Fourthly, I would like to highlight some of the fine prints of the National Zoo Policy, 1998. This is particularly important for Meghalaya as we are in the prolonged process of establishing it. The fine prints are; first, ‘since zoos require a significant amount of resources in the form of land, water, energy and money, no new zoo shall be set-up unless a sustained supply of resources is guaranteed’. Second, ‘every zoo shall maintain a healthy, hygienic and natural environment so that the visitors get an adequate opportunity to experience a natural environment’. Third, ‘the enclosure for all the species displayed or kept in a zoo shall be of such size that all animals get adequate space for free movement and exercise and no animal is unduly dominated or harassed by any other animal.’ Fourth, ‘a zoo shall not allow any animal to be provoked or tortured for the purpose of extracting any performance or tricks for the benefit of the visitors’ and finally, ‘each zoo should have a well drawn-up plan for educating the visitors’. These are all extremely important points. However, everything else depends on the ‘first’ fine print. As such, let us hope that we get our state zoo at the very earliest.

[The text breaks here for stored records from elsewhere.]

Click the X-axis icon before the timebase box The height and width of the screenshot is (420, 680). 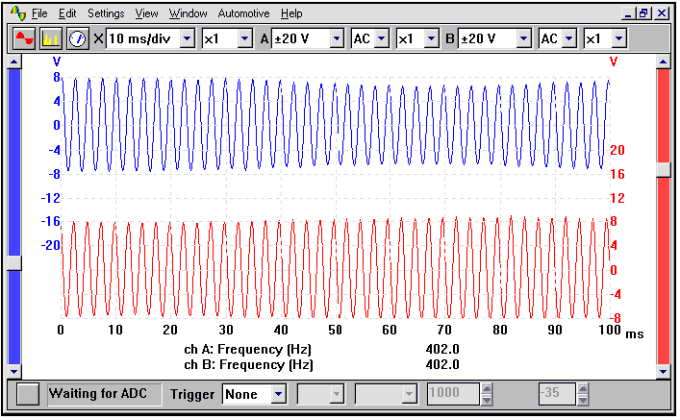(x=98, y=39)
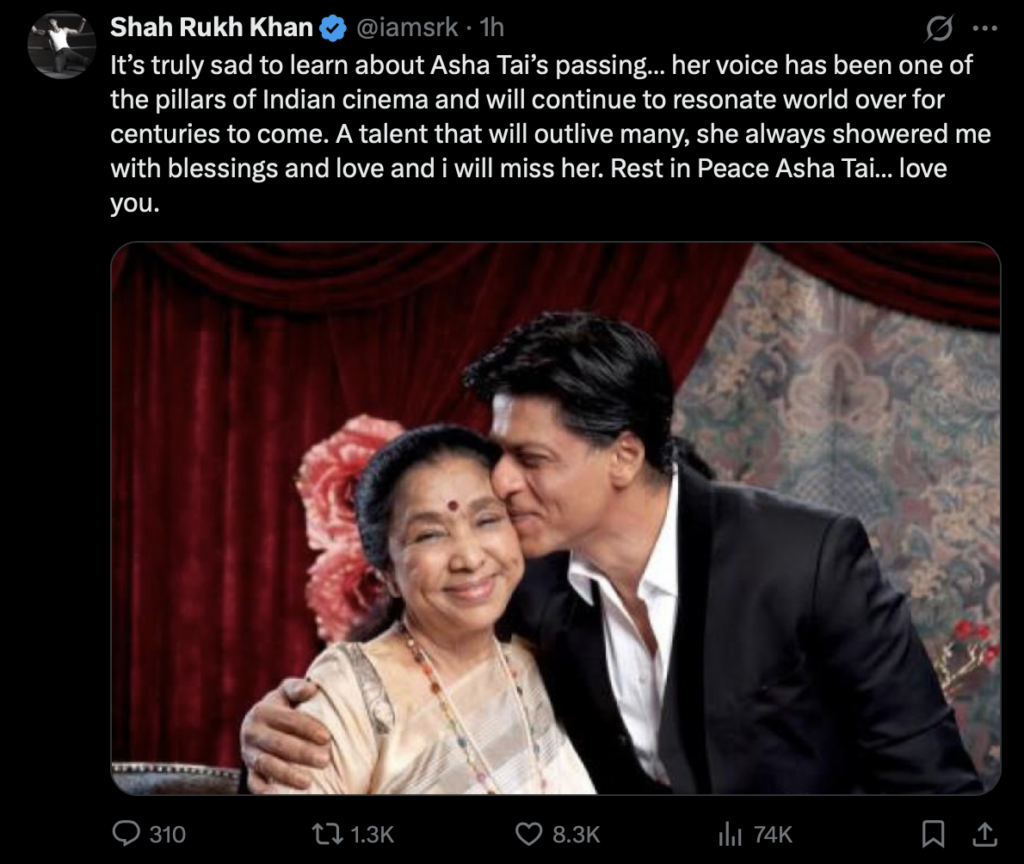This screenshot has height=864, width=1024.
Task: Click the reply speech bubble icon
Action: point(126,833)
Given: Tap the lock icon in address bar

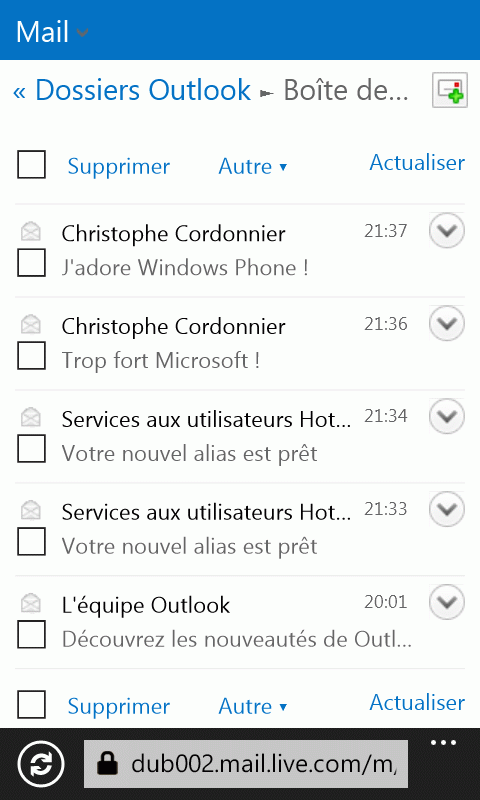Looking at the screenshot, I should [108, 764].
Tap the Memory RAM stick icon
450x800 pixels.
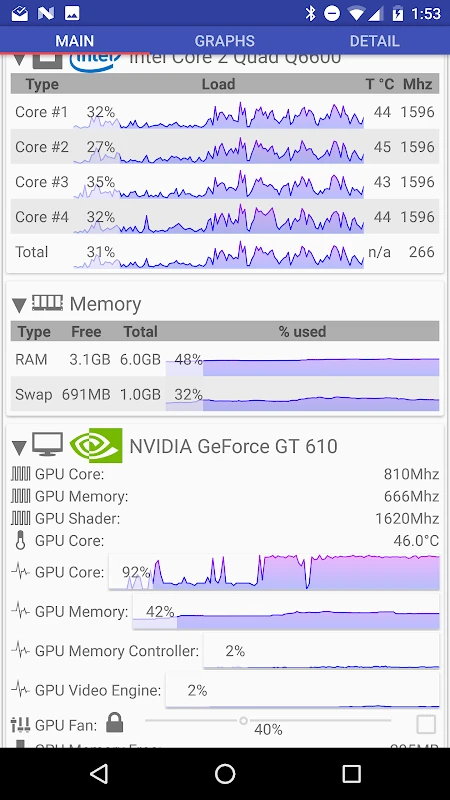(47, 303)

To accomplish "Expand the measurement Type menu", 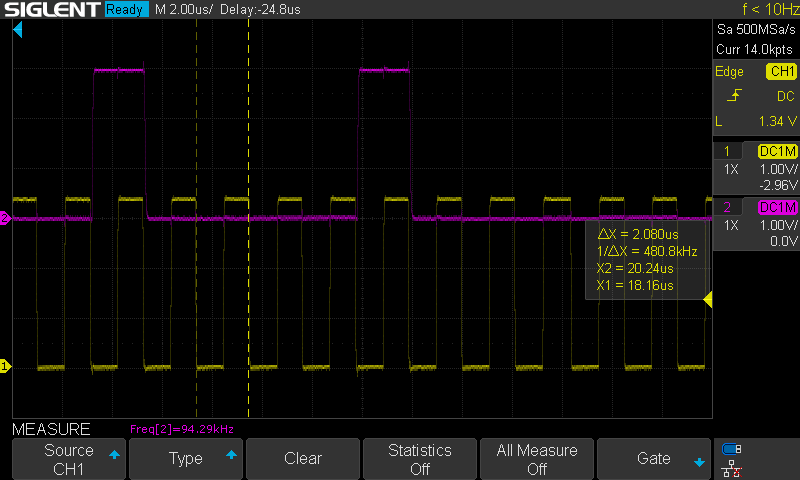I will pyautogui.click(x=186, y=459).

Lastly, apart from having a zoo, what is more important is that we have a ‘zoological culture’. We must develop a culture of empathy towards animals and assimilate knowledge from them. This can only happen through the proper management of a zoo and interest taken by the stakeholders. Lest we forget, there are thoughts in management that have developed through ‘observation of animals’; the most famous in recent times being ‘The Wolf Pack Hierarchy’ as recorded by a series of informational documentaries including the BBC’s Frozen Planet.